_RECORDS SHOWN:_

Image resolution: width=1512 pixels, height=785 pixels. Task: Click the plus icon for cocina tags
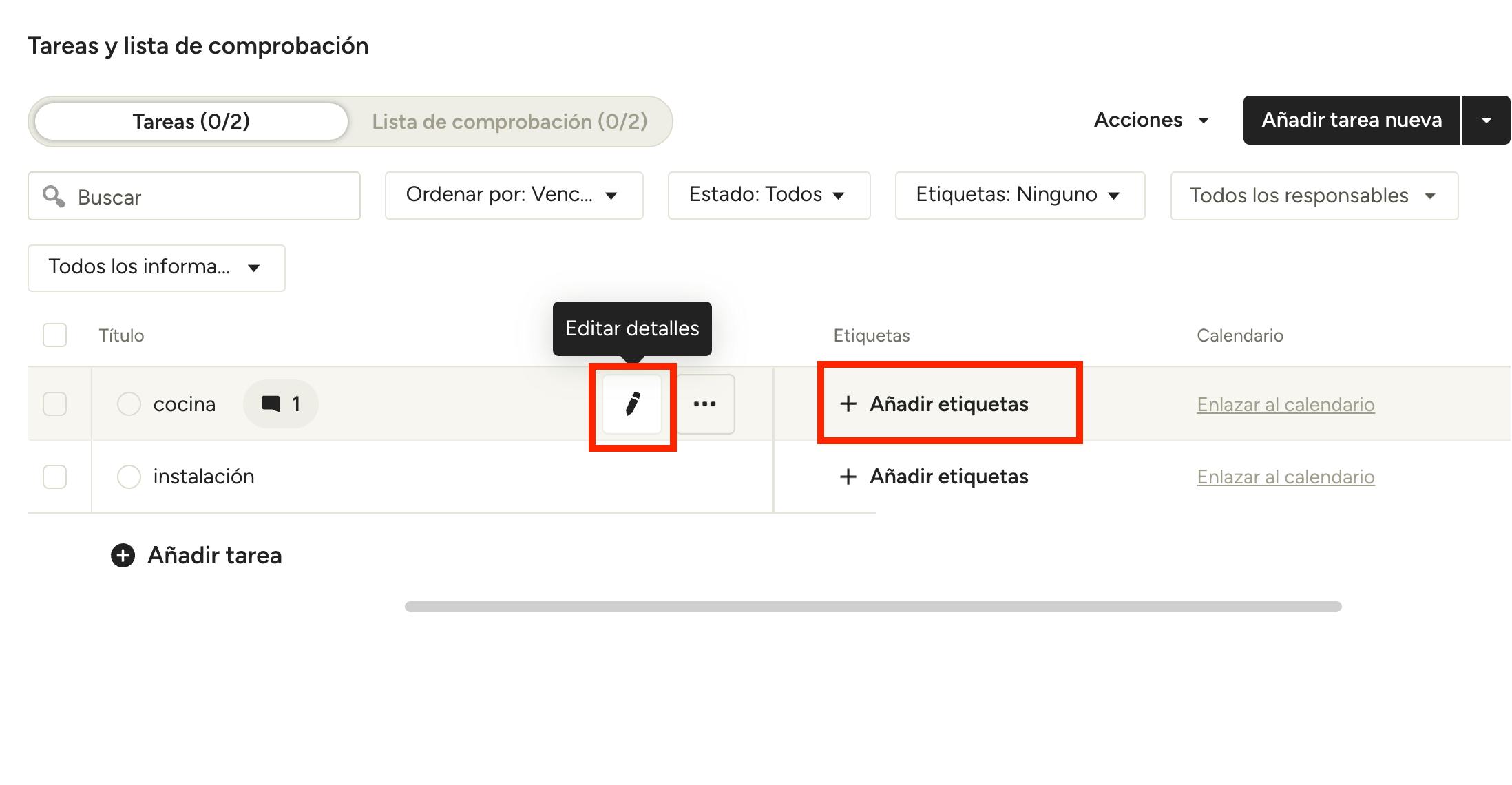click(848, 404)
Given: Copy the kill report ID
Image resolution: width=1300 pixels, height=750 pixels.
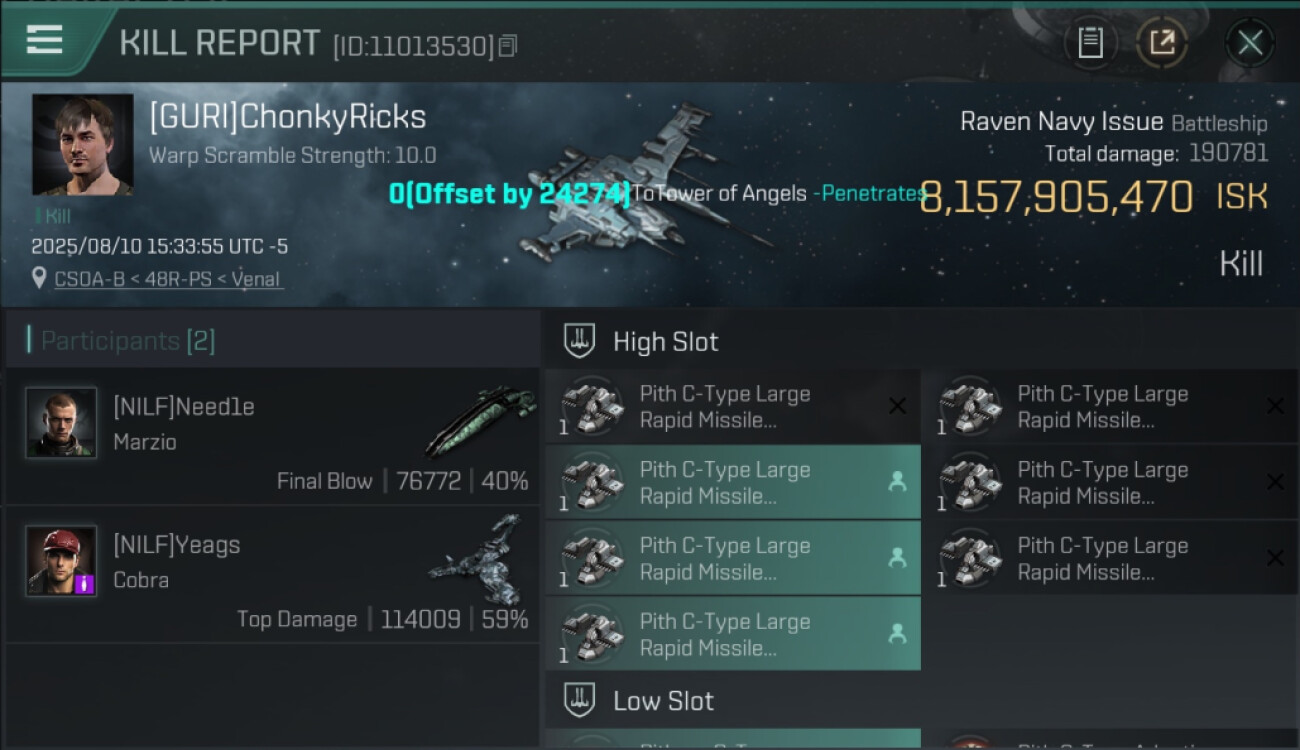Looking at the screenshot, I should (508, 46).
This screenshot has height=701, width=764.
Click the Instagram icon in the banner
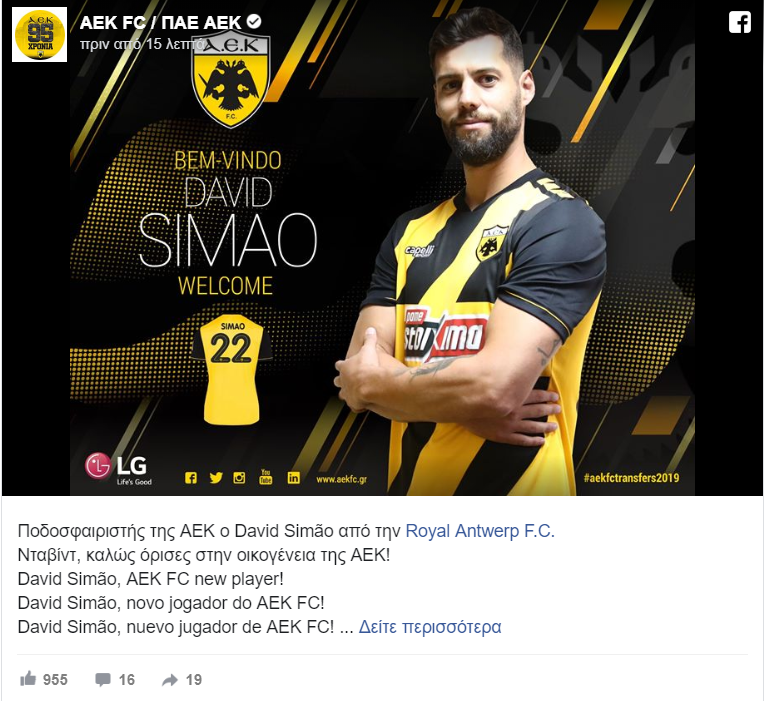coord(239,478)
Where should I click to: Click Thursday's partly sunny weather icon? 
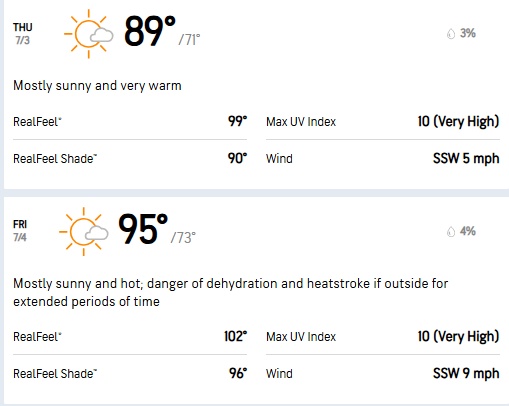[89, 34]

_WHAT TO PRODUCE:_
Print the lines of the material above exactly as they appear, leaving out the pictures.

_IN RESPONSE:_
Image resolution: width=1512 pixels, height=785 pixels. Task: Click the plus icon for cocina tags
click(848, 404)
Given: Copy the kill report ID
Image resolution: width=1300 pixels, height=750 pixels.
Looking at the screenshot, I should (508, 46).
This screenshot has height=701, width=764.
Click the Instagram icon in the banner
coord(239,478)
Where should I click to: Click Thursday's partly sunny weather icon? 
[89, 34]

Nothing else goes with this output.